Mahmood Ebrahimzadeh

Personal information
- Full name: Mahmood Ebrahimzadeh
- Date of birth: 22 December 1953 (age 72)
- Place of birth: Bushehr, Iran
- Position: Centre forward

Senior career*
- Years: Team / Apps / (Gls)
- 1971–1975: Shahin Bushehr
- 1975–1977: FC Aboomoslem / ? / (11)
- 1977–1980: Zobahan F.C.
- 1980–1984: VfL Wolfsburg
- 1984–1985: 1. FC Göttingen 05 / 27 / (12)
- 1985–1986: VfL Wolfsburg / 19 / (10)

International career
- 1977–1980: Iran / 5 / (2)

Managerial career
- 2002–2003: Bargh Shiraz

= Mahmood Ebrahimzadeh =

Iranian footballer and manager

Mahmood Ebrahimzadeh (محمود ابراهيم زاده; born 22 December 1957) is a retired Iranian footballer and now football coach. In 1980, during the Iran–Iraq War, he left Iran and went to Germany. He is now an American citizen.

==Playing career==
Ebrahimzadeh is one of the most famous footballers to come from Bushehr, he started his football career with Shahin Bushehr. He then played for Iranian club FC Aboomoslem during 1975/76 season where he scored 11 goals, and was captain of Zobahan F.C. in 1976/77 season.

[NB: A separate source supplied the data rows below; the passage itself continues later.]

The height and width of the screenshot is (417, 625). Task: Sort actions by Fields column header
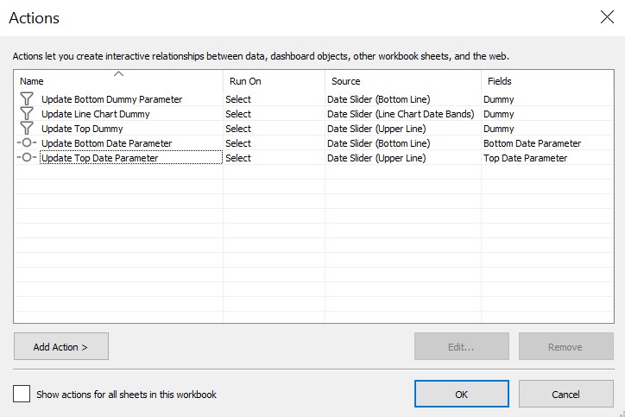pyautogui.click(x=499, y=81)
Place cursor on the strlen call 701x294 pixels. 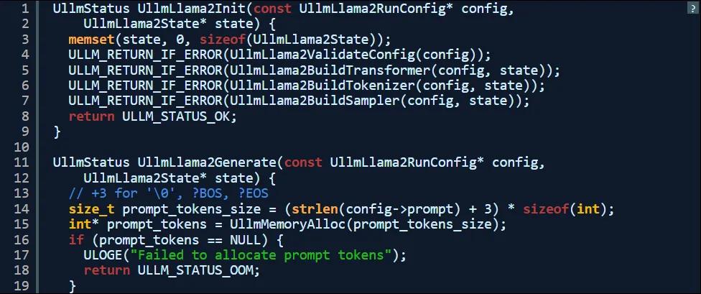(315, 208)
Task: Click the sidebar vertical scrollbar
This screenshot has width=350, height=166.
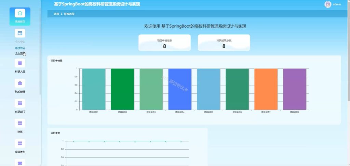Action: click(x=40, y=51)
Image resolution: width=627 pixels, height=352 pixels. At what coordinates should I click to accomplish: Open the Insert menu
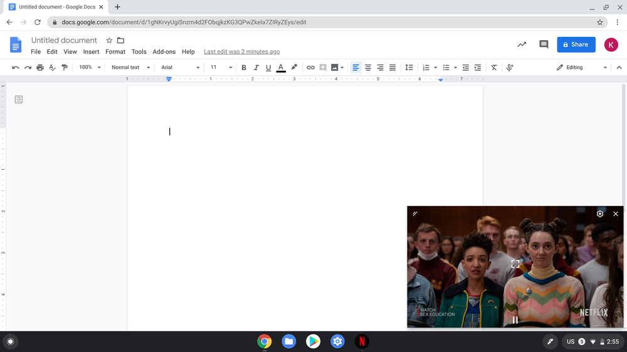click(91, 52)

In the 1980s, he played in Germany for four years most notably for VfL Wolfsburg.

He made his debut for Iran national football team on 18 November 1977 against Hong Kong as a substitute, during a 1978 FIFA World Cup qualification.

==Managerial career==
He coached for A.C. Milan, Ajax F.C. and Santos F.C. football academies.